======== GIVEN PASSAGE ========
Hassan Rowshan (, born 2 June 1955) is an Iranian football coach, manager, and former player. He usually played as a striker. He is currently the head of technical committee of Esteghlal.

Early life

Rowshan was 13 when he joined Taj youth team. He initially faced many problems, such as his house being far from the Taj training ground in Nazi Abad. His father used to accompany him to the Taj football and training grounds. His father would either wait for Hassan to finish training, carefully watching his moves or given half a chance would joined in a senior matches when the eldest fancied a game of football. During their long trip back home, Hassan's father would always talk football to him, never tiring from the subject and always willing to advise and offer tips on how to improve his game and skills.

Rowshan's first success came at the school's football championship. While in the sixth grade at Pasargad Shemiran school, he was a member of the school football team. He experienced the sweet taste of championship at that early age, and thought of future championship and grand occasions. Although the championship was sweet at school level, Rowshan did not seriously consider playing this level of football anything other than a pastime and filling the gap.

His first taste of real football came when a visiting Brazilian youth team was in town for a friendly match. 20 thousand spectators were at Amjadieh Stadium eager to observe and enjoy some Brazilian magic. Somehow the trainer decided to give young Rowshan an opportunity to play the last 20 minutes. This was by all means a very difficult experience for a youngster who never played in front of more than a dozen people. His fear of the crowd and the immense pressure he felt, could not be overcome and the team lost the match, 2–1.

Like many Iranians of his generation, Hassan was born in a family of football fans. His father bought him his own plastic ball, so that he would not bother them while playing football. Hassan played in the neighborhood, and during one of the matches with SaadAbad team, he was approached by Homayoun Behzadi, a national team forward of that time, who whispered to him "You are a complete player".

Later, Behzadi recruited Rowshan for Sharq, a team playing in the third division of Tehran league. His contribution to this team was not too successful and the team failed to gain promotion to the second division and subsequently it was disbanded. Since little Rowshan tasted competitive football, he was determined to join a club in the league rather than going back to street football. In 1969 Rowshan joined Taj club (known today as Esteghlal Tehran), one of the two big clubs of Iran.

Club success

Rowshan was quickly becoming a household name in Iran. With his club, Taj Tehran, he won many championship and trophies. He first broke into the Taj side when he was 17 years old and played his first season in Takht Jamshid Cup. He won the Iranian league in 1975 and reached the second place in 1974. Further he won the Hazfi Cup in 1977.

After the World Cup 1978, although Hasan Rowshan had limited playing time in Argentina, the scouts from several countries discovered his potential and send representations to his club in order to recruit him. Rowshan settled for UAE and in particular Al-Ahli club of Dubai. Jointly with his national teammate, Hassan Nazari, they won the championship for Al Ahli in 1980. From 1982 to 1983 he joined Esteghlal F.C. again for a few games.
======== DATASET RECORDS ========
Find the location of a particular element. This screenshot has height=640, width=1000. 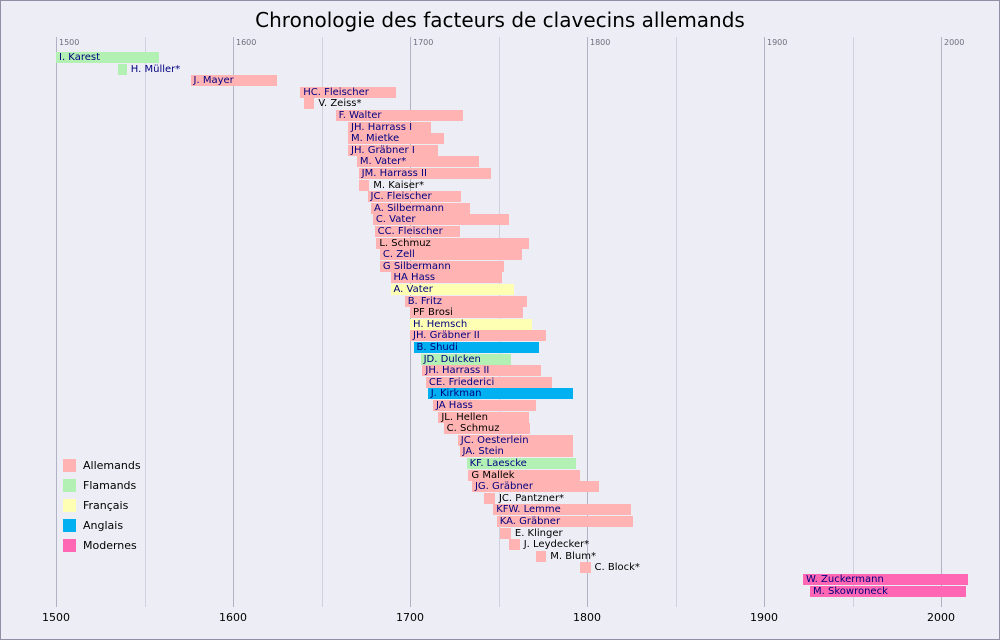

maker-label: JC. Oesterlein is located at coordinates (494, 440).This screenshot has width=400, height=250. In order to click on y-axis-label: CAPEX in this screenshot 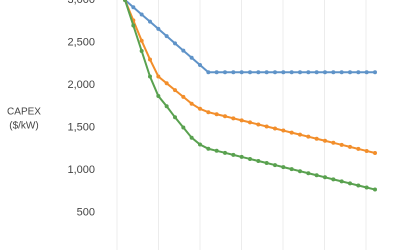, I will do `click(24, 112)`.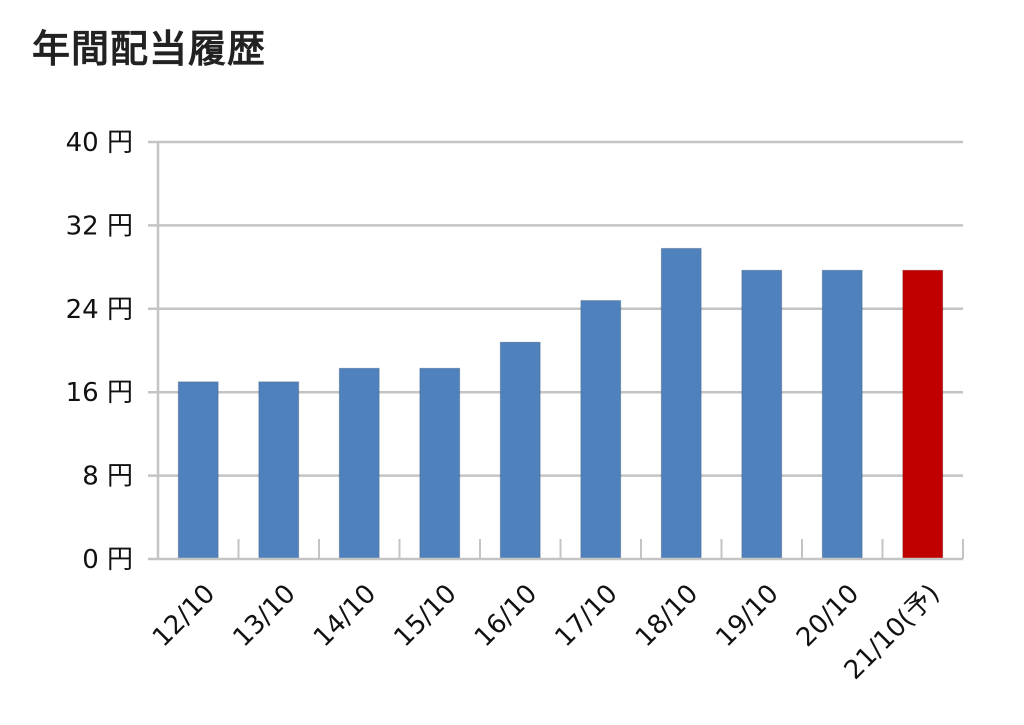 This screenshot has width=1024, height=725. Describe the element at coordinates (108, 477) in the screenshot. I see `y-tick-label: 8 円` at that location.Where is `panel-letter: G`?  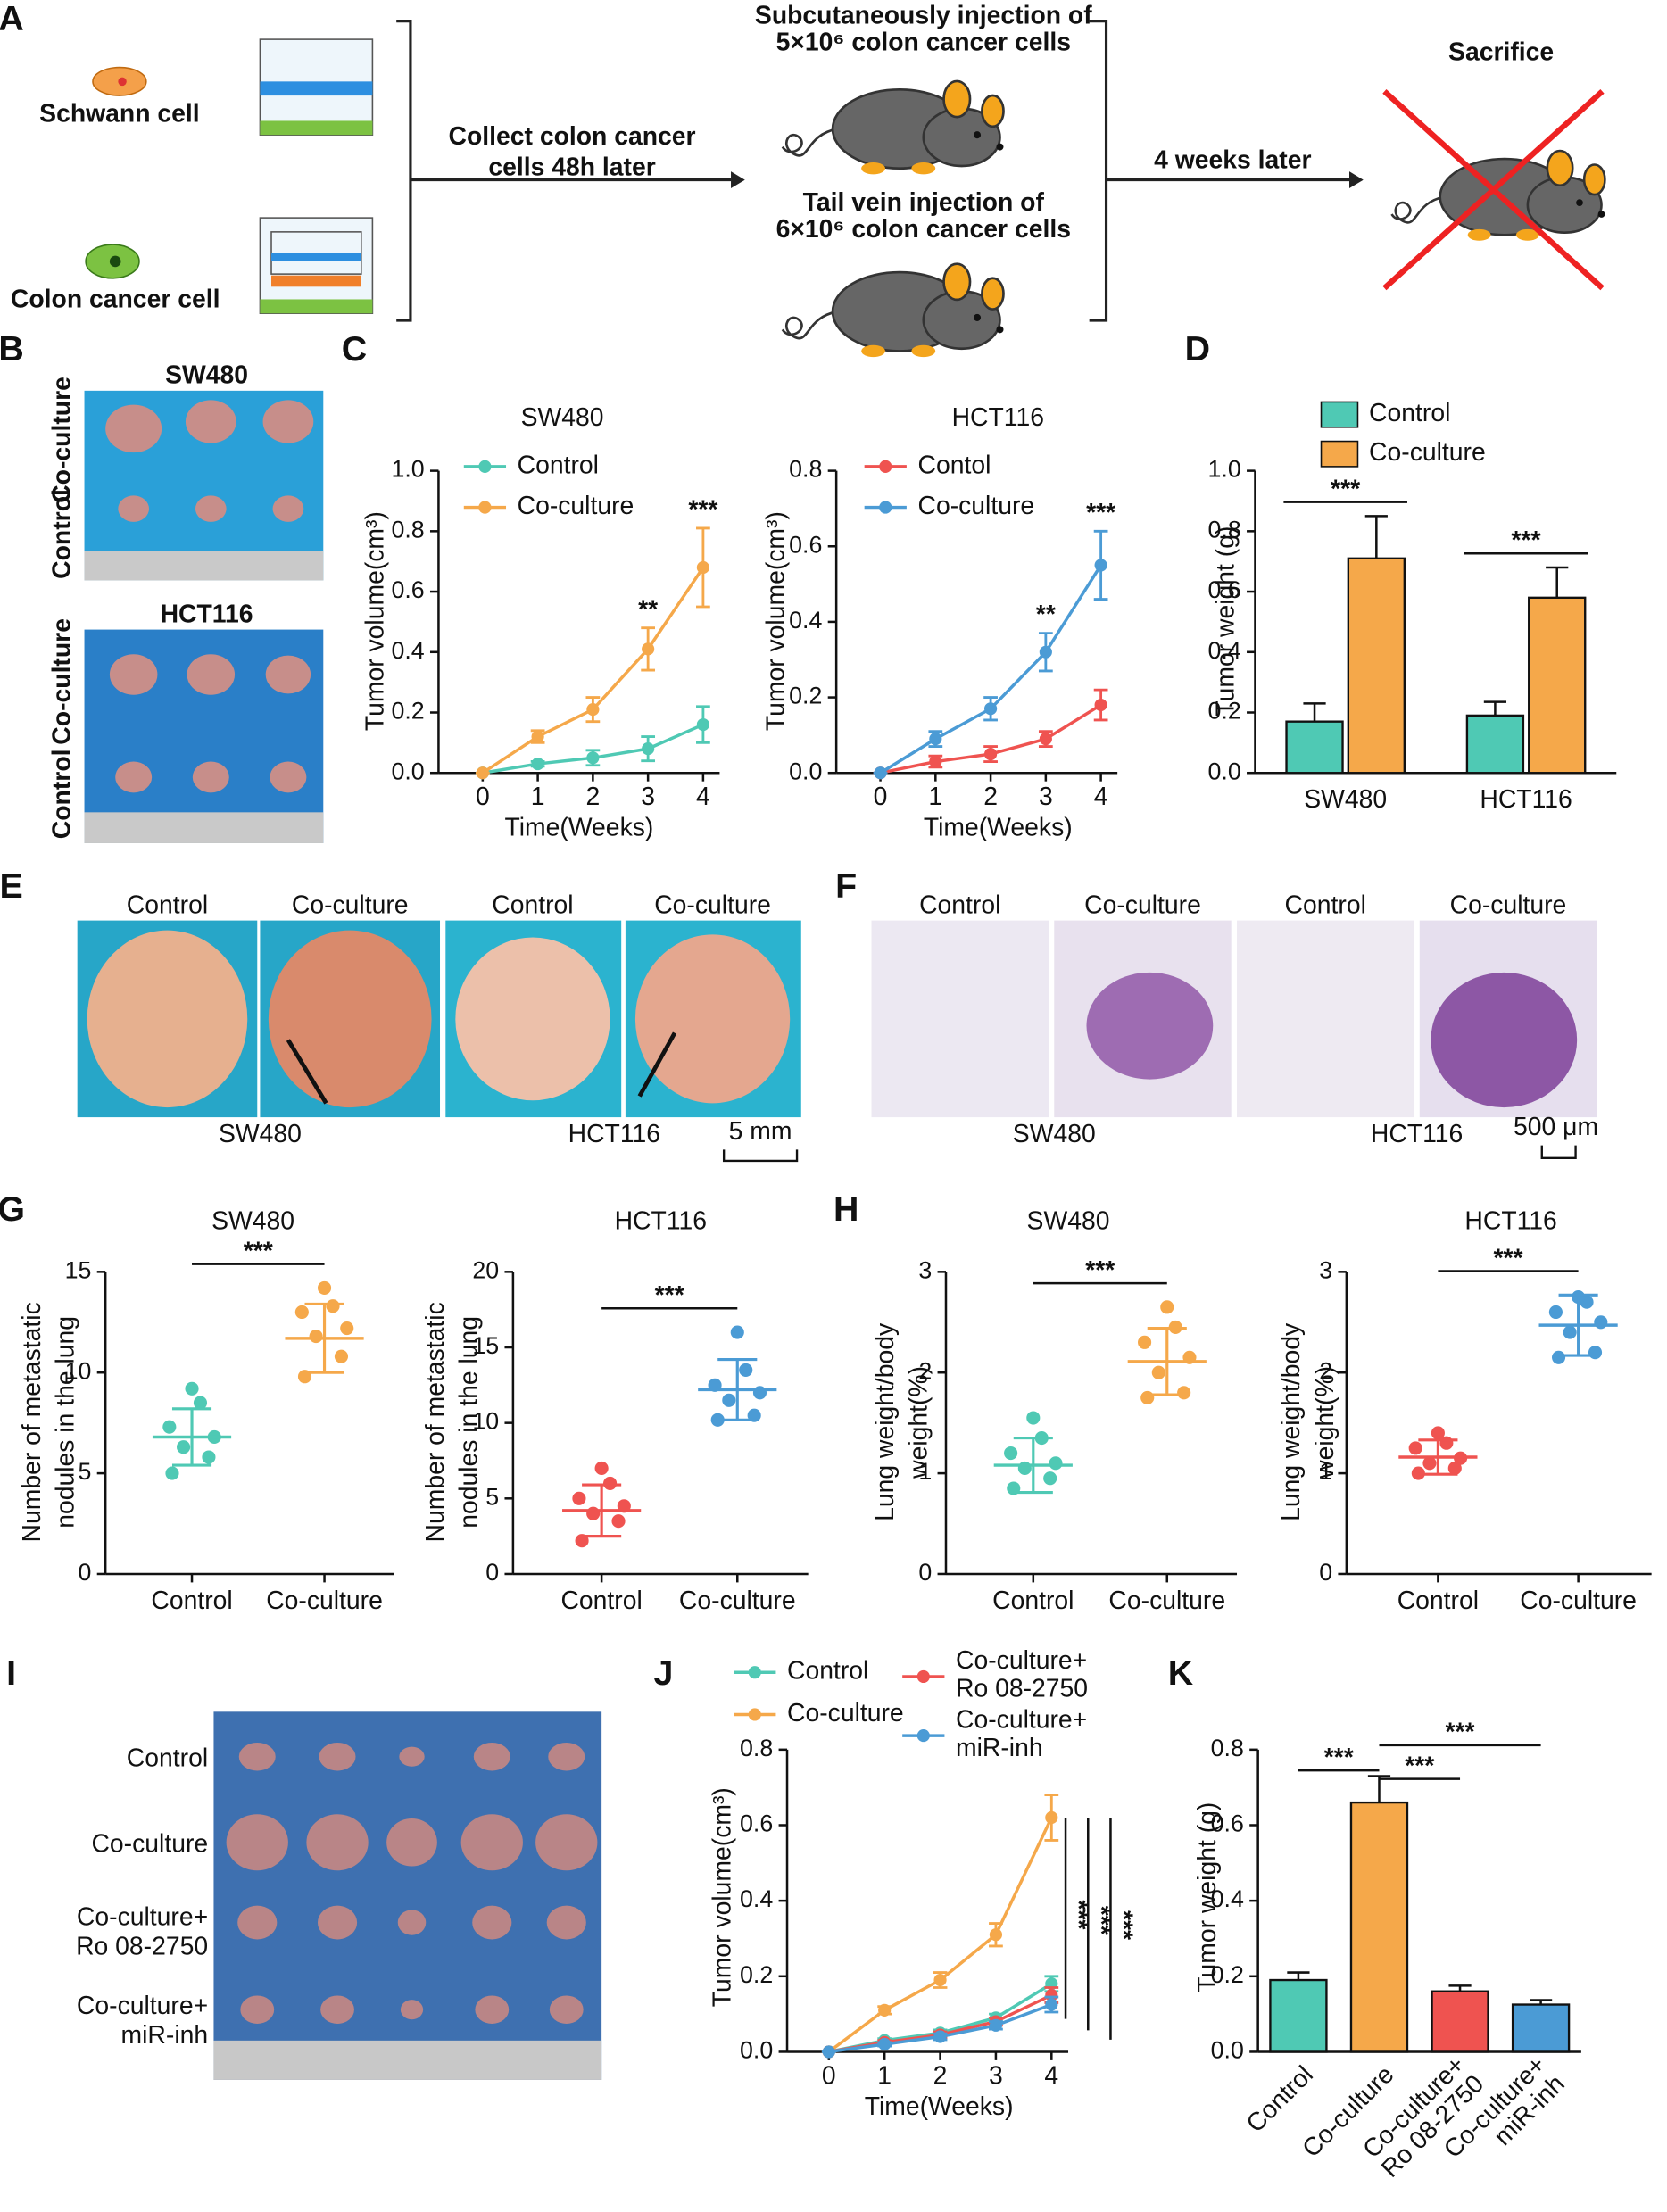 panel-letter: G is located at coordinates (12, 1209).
========
- [WHAT THIS EXERCISE ASKS]:
a: Output the portion of the Hassan Rowshan biography starting with "Like many Iranians" and going on through "clubs of Iran.", unchanged.
b: Pick up the Hassan Rowshan biography after its last sentence and continue it.

- [SOLVED PROBLEMS]:
a:
Like many Iranians of his generation, Hassan was born in a family of football fans. His father bought him his own plastic ball, so that he would not bother them while playing football. Hassan played in the neighborhood, and during one of the matches with SaadAbad team, he was approached by Homayoun Behzadi, a national team forward of that time, who whispered to him "You are a complete player".

Later, Behzadi recruited Rowshan for Sharq, a team playing in the third division of Tehran league. His contribution to this team was not too successful and the team failed to gain promotion to the second division and subsequently it was disbanded. Since little Rowshan tasted competitive football, he was determined to join a club in the league rather than going back to street football. In 1969 Rowshan joined Taj club (known today as Esteghlal Tehran), one of the two big clubs of Iran.

b:
In 1984, Roshan rejoined Esteghlal F.C. again, where he could win the Tehran Province League in 1985.

National team success
However, the highlights of his career were winning the football tournament of the Asian Games in Tehran in 1974 and Asian Cup 1976 in Tehran as well as reaching the quarterfinals of the Summer Olympics in Montreal in 1976 and winning the qualification for the World Cup finals in Argentina 1978. During the Asian qualification games, Rowshan excelled. His goals and assists was a major contribution to the success of the team and eventual qualification. This success did not come easy, as his constant runs and skills in maneuvering and dribbling made him a target for some rough tackles, he missed some games due to a serious and long lasting knee injury.

His injury after the qualification games were a major problem for coach Heshmat Mohajerani. When Iran played its first game, Rowshan was doubtful. However, he didn't even play one single full game and scored the only goal for Iran in a 4-1 loss to Peru. After the World Cup 1978, many critics in Iran indicated that if Iran had a fully fit Rowshan, the results would have been much better than what was achieved.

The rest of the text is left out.